Philadelphia police are investigating a series of acts of vandalism in Jewish buildings after graffiti was spray-painted sometime over the Jan. 14-15 weekend on the door of a mikvah under construction in a strip mall near Congregation Beth Solomon in Northeast Philadelphia.
The front of the mikvah, which was recently built with pricey Jerusalem stone to resemble the Kotel in the Holy City, was the only structure attacked among a dozen located in the strip mall, although it can’t be determined if the site was targeted as an anti-Semitic act.
This follows the recent destruction of five security cameras on Dec. 24 at the mall.
Business owners there then decided to install 16 heavy-duty security cameras Dec. 28. Those cameras were destroyed within a 45-minute span less than two weeks later, where the perpetrators got on the roof and cut wires. Each incident was reported to the police.
Now comes the defacement of the mikvah. Whether these events are connected is uncertain. However, it has left synagogue officials concerned, especially following the recent theft of a nemorah, which was later returned.
They don’t know if the spray-paint damage is permanent.
“It’s spray-painted on the stone, so we don’t know if we can clean it,” said Rabbi Akiva Pollack, educational director at Beth Solomon, which is located a block from the mikvah. “For us to get more Jerusalem stone would be very expensive.
“People are really upset. We just put this beautiful thing up and they write this senseless graffiti for no reason. It’s upsetting.

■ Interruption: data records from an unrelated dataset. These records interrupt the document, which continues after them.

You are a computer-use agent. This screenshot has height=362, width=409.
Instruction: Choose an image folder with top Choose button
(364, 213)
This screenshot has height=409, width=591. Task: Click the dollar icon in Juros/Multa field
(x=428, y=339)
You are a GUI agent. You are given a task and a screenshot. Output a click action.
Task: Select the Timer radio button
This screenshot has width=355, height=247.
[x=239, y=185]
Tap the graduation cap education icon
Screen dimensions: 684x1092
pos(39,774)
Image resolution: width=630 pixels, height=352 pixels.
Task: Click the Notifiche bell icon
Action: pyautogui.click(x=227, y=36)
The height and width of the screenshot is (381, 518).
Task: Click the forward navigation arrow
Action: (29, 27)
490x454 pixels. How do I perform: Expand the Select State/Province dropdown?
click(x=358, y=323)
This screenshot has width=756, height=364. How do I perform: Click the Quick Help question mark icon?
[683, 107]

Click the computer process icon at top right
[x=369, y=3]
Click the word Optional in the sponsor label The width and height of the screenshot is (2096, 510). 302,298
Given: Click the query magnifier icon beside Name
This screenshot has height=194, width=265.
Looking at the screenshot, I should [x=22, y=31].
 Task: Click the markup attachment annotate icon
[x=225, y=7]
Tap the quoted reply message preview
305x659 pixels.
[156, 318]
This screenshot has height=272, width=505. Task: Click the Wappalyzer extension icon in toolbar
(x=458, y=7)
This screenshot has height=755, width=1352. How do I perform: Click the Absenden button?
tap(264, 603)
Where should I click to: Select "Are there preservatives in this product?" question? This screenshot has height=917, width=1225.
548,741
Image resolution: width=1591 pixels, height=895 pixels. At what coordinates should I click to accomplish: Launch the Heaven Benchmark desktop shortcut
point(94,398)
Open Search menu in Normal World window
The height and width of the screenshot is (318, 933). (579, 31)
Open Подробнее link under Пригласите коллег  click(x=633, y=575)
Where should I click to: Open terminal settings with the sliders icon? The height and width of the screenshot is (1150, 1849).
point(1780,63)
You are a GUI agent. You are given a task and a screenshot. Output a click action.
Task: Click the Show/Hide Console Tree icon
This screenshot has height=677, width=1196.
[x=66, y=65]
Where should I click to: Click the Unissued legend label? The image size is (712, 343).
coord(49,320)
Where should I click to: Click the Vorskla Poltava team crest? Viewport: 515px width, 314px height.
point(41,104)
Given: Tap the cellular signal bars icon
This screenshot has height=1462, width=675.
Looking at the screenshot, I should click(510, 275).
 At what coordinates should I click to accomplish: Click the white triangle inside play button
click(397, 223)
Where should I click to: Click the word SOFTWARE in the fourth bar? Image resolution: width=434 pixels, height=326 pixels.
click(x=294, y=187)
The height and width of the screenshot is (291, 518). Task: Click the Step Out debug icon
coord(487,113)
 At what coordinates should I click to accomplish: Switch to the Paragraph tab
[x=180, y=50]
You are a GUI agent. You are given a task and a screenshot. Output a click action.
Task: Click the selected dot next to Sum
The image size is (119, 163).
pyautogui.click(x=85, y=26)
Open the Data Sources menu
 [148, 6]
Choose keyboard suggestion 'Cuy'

“We’ve been building for a year and a half. A month ago, when we put up the Jerusalem stone, which looks like the Holy Wall, is when the problem really started.”
But the problem isn’t isolated to the mikvah location.
“This is happening almost constantly in the shopping center,” said Lev Rapoport, the mall association president. “We had the cameras installed because people were hanging around all the time.”
Because the mikvah became the target of the latest incident, synagogue officials find it hard to believe it is a coincidence. They’re considering potential responses, including a neighborhood watch. The size of the strip mall, however, makes hiring private security impractical.
“The reality is we don’t know what to do,” said Rabbi Solomon Isaacson, who’s been there for more than 40 years. “At the end of the day, the synagogue is where people who go to work come back and pray.”
Northeast Philadelphia has seen other acts of vandalism to Jewish facilities in recent days.
Windows were broken at Temple Menorah Keneseth Chai on both Dec. 2 and Jan. 6. Those incidents remain under investigation.